• YOUR TASK
Every entry needs to be reproduced exactly.

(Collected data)
___

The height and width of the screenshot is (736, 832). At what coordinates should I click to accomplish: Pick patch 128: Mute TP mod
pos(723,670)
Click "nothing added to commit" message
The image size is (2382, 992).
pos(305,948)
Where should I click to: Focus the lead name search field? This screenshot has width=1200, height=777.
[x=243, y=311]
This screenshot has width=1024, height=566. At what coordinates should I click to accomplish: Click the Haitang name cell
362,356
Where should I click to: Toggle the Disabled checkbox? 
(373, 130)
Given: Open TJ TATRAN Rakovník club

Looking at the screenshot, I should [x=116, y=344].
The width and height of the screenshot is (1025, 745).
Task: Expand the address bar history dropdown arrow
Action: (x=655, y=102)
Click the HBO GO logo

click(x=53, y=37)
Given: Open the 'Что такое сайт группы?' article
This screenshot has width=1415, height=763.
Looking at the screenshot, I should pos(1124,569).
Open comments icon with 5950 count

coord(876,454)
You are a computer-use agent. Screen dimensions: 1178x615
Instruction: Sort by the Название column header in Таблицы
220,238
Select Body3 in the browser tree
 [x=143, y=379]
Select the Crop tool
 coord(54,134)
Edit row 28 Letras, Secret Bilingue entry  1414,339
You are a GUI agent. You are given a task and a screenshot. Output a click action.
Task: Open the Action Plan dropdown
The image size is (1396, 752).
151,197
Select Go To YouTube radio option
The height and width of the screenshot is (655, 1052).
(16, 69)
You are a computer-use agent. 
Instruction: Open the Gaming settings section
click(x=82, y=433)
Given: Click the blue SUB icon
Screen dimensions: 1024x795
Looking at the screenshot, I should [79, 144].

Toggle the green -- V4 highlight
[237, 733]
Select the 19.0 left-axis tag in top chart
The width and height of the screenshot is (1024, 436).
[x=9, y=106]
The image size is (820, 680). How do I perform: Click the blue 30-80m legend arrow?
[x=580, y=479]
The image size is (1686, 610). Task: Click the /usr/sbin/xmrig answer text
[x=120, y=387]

___

• RESPONSE BOX
The height and width of the screenshot is (736, 832). At what coordinates should I click to accomplish: Pick patch 128: Mute TP mod
pos(723,670)
Click "nothing added to commit" message
The image size is (2382, 992).
pos(305,948)
Where should I click to: Focus the lead name search field? This screenshot has width=1200, height=777.
[x=243, y=311]
This screenshot has width=1024, height=566. At what coordinates should I click to accomplish: Click the Haitang name cell
362,356
Where should I click to: Toggle the Disabled checkbox? 
(373, 130)
Given: Open TJ TATRAN Rakovník club

Looking at the screenshot, I should [x=116, y=344].
The width and height of the screenshot is (1025, 745).
Task: Expand the address bar history dropdown arrow
Action: (x=655, y=102)
Click the HBO GO logo

click(x=53, y=37)
Given: Open the 'Что такое сайт группы?' article
This screenshot has width=1415, height=763.
Looking at the screenshot, I should pos(1124,569).
Open comments icon with 5950 count

coord(876,454)
You are a computer-use agent. Screen dimensions: 1178x615
Instruction: Sort by the Название column header in Таблицы
220,238
Select Body3 in the browser tree
 [x=143, y=379]
Select the Crop tool
 coord(54,134)
Edit row 28 Letras, Secret Bilingue entry  1414,339
You are a GUI agent. You are given a task and a screenshot. Output a click action.
Task: Open the Action Plan dropdown
The image size is (1396, 752).
151,197
Select Go To YouTube radio option
The height and width of the screenshot is (655, 1052).
(16, 69)
You are a computer-use agent. 
Instruction: Open the Gaming settings section
click(x=82, y=433)
Given: Click the blue SUB icon
Screen dimensions: 1024x795
Looking at the screenshot, I should [79, 144].

Toggle the green -- V4 highlight
[237, 733]
Select the 19.0 left-axis tag in top chart
The width and height of the screenshot is (1024, 436).
[x=9, y=106]
The image size is (820, 680). How do I perform: Click the blue 30-80m legend arrow?
[x=580, y=479]
The image size is (1686, 610). Task: Click the /usr/sbin/xmrig answer text
[x=120, y=387]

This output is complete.